I’ve argued in this series (see links to the prior posts below) and in this paper that FCPA enforcement should benefit the victims of bribery — namely, the citizens of the countries in which the bribery occurs. Congress intended the statute to do this very thing, and it should do so now.
Thursday’s post showed that twice in the history of FCPA enforcement we have ordered restitution to those victims: once in 1979, and again in 1990. But there are two sound reasons why we have not done it in the modern enforcement era, and probably won’t.
We learned of the first reason in the 2010 Alcatel-Lucent enforcement action. A French company bribed the Costa Rican government-run electricity and telecommunications provider, the Instituto Costarricense de Electricidad, S.A. (“ICE”), to win contracts. ICE sought to compel the U.S. government to provide restitution under federal victims’ rights statutes.
Put another way, ICE argued that federal law required restitution to the very government agency whose employees had accepted the bribes. You can see where this is going.
Though ICE claimed that the bribe acceptance (if not solicitation) was isolated to a few employees within the agency, the DOJ marshaled a good deal of evidence that corruption at ICE was pervasive in the tender process. It showed the corruption extending all the way up to the highest levels of the agency. The court agreed, and denied ICE’s petition.
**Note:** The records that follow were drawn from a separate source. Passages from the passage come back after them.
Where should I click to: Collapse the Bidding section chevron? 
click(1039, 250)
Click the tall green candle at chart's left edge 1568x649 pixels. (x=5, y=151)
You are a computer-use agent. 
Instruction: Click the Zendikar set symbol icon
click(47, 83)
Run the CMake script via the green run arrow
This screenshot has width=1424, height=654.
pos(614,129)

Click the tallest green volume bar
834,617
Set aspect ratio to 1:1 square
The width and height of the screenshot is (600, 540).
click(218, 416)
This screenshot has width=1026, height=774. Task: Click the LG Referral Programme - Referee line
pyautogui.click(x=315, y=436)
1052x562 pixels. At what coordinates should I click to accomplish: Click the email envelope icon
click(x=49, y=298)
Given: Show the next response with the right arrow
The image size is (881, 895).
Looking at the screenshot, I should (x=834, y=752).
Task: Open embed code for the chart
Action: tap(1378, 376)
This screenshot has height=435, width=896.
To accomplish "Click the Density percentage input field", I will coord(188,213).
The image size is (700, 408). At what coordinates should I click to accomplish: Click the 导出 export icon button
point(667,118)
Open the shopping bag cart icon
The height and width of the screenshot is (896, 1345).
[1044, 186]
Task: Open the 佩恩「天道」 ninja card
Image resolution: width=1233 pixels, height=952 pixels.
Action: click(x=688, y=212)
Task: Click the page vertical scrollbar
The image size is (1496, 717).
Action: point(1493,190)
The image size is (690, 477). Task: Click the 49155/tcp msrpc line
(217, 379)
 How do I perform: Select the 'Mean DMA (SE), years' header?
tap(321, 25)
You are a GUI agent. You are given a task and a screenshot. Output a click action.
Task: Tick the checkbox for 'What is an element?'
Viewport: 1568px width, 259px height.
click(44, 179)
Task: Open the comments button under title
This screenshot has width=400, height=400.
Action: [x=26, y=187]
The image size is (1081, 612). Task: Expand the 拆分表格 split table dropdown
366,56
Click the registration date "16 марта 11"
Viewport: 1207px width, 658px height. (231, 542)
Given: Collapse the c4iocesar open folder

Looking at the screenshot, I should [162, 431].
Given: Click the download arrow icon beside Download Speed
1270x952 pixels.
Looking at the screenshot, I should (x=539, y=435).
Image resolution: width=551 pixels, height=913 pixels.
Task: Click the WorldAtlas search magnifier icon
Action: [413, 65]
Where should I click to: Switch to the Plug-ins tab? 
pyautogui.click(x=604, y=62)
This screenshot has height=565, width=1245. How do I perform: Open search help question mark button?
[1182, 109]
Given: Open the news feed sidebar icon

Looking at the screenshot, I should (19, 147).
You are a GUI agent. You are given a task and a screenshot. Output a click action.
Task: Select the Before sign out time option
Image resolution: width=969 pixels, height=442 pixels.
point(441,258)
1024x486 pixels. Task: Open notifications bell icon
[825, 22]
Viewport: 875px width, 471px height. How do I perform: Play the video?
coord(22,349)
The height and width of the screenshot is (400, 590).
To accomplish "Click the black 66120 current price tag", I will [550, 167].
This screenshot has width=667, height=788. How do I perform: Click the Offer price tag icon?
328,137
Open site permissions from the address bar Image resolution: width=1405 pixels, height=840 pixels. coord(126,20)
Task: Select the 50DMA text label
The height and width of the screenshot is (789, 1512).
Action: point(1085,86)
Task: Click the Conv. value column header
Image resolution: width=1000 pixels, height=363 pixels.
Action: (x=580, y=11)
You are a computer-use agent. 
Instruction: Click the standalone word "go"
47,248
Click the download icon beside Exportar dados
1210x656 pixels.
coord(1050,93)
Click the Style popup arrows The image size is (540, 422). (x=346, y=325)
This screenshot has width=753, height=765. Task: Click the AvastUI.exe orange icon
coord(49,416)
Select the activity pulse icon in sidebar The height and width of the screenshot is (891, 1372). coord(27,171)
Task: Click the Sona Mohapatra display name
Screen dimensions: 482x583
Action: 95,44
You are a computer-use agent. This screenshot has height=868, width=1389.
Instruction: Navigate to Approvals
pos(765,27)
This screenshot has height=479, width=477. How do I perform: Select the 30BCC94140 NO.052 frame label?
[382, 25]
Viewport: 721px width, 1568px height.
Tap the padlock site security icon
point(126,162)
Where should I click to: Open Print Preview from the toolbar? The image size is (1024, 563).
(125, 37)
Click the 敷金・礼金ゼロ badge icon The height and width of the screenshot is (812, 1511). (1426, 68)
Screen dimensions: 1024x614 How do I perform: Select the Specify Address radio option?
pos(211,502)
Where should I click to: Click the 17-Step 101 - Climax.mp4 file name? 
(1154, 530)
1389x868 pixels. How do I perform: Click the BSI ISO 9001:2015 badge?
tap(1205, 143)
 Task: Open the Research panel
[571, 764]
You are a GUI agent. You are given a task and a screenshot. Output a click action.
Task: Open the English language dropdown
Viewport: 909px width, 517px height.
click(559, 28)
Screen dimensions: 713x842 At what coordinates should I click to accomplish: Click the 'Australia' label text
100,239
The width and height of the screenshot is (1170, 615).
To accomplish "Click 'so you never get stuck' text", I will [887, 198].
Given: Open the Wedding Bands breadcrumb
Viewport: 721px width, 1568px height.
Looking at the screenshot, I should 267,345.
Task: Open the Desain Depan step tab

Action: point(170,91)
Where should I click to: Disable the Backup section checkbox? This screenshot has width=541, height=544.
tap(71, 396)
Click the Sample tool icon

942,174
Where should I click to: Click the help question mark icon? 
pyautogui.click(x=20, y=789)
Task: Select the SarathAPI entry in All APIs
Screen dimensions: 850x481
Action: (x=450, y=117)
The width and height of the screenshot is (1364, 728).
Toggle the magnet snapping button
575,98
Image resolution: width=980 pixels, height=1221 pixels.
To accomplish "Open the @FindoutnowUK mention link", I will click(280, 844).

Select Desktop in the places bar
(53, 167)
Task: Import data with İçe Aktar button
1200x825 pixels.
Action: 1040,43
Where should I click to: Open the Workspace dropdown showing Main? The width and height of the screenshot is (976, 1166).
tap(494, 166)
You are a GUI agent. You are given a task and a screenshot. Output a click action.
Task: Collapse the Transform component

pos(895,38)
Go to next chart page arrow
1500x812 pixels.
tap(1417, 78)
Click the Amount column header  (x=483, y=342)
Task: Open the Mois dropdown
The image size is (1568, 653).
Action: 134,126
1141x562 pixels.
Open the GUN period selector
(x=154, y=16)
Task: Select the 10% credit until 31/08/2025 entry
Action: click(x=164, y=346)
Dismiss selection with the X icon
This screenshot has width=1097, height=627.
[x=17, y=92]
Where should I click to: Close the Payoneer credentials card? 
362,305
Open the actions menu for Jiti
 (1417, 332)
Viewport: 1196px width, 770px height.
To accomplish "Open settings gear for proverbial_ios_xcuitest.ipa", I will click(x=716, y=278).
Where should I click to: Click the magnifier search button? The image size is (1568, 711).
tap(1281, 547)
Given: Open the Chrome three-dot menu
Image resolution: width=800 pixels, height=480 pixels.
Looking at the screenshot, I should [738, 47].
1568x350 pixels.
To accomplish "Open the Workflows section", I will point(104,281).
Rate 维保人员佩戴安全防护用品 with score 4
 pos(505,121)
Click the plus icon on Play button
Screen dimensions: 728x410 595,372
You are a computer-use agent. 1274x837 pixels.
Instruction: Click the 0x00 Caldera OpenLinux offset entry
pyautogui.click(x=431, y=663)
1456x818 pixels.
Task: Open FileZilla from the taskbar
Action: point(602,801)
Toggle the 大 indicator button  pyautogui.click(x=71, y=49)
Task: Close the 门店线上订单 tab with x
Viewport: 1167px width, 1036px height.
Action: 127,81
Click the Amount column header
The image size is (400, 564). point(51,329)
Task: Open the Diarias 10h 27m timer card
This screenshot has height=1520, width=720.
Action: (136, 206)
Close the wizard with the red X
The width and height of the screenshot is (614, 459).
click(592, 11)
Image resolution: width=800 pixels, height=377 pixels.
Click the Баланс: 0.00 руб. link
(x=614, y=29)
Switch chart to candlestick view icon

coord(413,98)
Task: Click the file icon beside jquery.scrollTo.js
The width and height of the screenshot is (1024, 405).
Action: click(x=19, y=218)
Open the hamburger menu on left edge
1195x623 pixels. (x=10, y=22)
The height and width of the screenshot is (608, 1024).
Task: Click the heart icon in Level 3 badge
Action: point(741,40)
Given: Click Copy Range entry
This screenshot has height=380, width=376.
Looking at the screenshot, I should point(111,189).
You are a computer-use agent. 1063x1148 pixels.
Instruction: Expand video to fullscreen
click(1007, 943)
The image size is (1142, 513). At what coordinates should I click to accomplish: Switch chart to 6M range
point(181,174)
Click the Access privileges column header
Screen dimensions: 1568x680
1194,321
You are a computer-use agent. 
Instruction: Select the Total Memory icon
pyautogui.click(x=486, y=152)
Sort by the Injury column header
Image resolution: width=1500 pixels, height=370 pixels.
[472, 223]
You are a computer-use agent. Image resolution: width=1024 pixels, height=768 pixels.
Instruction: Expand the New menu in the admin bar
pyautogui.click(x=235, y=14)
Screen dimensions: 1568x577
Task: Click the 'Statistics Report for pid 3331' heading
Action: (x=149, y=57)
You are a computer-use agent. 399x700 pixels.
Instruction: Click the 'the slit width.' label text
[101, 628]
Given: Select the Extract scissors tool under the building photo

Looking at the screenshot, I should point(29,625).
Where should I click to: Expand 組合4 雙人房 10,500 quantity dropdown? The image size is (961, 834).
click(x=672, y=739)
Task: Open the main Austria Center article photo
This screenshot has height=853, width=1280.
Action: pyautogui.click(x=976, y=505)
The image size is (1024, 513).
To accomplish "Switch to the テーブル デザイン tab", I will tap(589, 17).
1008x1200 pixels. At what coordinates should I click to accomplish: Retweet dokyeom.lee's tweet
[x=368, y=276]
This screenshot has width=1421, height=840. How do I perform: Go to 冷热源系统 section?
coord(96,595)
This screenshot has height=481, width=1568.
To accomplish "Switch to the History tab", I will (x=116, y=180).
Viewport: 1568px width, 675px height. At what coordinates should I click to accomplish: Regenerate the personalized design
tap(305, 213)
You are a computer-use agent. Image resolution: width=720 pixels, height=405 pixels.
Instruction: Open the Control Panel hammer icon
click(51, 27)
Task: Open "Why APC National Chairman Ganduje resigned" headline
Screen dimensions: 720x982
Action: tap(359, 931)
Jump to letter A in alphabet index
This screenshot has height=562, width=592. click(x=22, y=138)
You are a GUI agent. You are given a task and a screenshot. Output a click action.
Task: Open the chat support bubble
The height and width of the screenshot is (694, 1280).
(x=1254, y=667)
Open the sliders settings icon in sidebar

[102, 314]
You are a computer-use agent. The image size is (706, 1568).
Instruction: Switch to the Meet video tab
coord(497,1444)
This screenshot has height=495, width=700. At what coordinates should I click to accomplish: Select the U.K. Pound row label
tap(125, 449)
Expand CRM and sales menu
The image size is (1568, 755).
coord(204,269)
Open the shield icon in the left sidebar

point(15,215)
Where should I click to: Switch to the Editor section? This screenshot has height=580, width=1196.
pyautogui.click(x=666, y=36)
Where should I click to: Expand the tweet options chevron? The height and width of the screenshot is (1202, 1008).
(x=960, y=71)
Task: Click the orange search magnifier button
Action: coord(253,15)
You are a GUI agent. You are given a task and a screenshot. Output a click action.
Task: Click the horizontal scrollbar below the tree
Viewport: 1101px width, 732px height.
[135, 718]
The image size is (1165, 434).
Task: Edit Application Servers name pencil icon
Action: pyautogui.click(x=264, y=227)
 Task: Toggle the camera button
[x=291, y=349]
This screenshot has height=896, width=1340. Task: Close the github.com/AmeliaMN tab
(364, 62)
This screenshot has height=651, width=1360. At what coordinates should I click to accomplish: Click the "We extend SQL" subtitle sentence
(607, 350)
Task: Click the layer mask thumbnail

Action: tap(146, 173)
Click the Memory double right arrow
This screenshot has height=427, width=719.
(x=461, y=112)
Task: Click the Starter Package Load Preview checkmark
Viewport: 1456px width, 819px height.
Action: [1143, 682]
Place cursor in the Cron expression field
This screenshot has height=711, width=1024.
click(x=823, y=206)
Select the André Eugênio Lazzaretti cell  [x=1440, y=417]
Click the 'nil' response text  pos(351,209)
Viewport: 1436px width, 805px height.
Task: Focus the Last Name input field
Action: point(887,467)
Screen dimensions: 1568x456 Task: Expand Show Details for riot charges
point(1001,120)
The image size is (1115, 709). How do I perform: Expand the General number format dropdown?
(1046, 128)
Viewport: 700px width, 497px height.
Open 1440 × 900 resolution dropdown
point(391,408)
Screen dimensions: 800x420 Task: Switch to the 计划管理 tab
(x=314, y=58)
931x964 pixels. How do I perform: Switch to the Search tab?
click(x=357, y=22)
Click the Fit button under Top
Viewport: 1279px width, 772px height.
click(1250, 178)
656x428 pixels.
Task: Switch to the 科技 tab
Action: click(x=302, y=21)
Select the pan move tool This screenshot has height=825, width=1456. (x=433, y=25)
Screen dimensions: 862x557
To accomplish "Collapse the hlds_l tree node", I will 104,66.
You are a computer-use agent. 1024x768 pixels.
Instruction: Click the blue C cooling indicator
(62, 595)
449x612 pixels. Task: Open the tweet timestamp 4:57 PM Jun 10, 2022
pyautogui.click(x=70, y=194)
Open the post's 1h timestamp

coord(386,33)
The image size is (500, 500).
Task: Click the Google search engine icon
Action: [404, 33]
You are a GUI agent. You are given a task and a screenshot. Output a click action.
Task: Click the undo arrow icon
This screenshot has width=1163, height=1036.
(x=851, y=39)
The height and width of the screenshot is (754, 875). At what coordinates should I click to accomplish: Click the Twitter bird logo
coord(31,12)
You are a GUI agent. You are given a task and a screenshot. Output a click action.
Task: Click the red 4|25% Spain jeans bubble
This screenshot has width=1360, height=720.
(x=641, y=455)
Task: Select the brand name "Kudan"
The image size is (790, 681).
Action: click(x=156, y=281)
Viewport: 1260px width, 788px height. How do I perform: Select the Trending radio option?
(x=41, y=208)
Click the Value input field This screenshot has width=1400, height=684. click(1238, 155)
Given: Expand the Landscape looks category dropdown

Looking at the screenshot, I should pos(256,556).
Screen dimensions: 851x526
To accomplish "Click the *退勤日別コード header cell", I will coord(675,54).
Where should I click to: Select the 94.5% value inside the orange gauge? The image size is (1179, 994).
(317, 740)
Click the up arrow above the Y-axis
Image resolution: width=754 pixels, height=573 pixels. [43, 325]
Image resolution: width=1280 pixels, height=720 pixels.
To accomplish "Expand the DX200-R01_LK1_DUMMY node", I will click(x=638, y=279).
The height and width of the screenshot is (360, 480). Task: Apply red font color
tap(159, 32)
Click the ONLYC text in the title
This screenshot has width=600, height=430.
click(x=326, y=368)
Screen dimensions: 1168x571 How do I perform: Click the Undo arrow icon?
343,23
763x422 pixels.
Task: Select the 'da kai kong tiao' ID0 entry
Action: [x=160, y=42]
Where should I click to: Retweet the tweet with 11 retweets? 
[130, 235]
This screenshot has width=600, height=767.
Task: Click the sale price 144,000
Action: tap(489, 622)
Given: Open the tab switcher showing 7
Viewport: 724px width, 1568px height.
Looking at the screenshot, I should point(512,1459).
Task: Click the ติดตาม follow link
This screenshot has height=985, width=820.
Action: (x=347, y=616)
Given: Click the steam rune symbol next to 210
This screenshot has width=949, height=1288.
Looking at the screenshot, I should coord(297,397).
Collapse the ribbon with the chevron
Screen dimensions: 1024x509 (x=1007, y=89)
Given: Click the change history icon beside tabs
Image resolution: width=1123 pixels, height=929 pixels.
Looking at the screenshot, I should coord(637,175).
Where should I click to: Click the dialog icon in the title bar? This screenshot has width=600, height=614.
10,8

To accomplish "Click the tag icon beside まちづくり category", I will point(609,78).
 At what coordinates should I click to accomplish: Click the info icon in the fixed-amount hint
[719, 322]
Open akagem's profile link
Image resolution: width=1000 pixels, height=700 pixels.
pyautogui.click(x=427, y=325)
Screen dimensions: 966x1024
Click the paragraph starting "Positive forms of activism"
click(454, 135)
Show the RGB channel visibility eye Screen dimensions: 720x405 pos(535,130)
My own research across the developing world sadly suggests that ICE was the rule rather than the exception. The governments of the countries in which FCPA violations occur are usually — not always, to be fair, but usually — saturated with corruption. As the DOJ successfully argued in Alcatel-Lucent, the governments are more properly understood as co-conspirators than as victims. We see this improving now, but it’s slow going. In the meantime, deeming those governments the victims usually isn’t going to work.
But could we somehow award restitution to the citizens of developing countries without going through their governments? In theory, we certainly could. But that brings us to the second problem with FCPA restitution, which inheres in our own statutes. We’ll discuss it in tomorrow’s next post.
Wal-Mart’s Victim’s Part I can be viewed here, II here, III here, IV here, V here, VI here , VII here, and VIII here.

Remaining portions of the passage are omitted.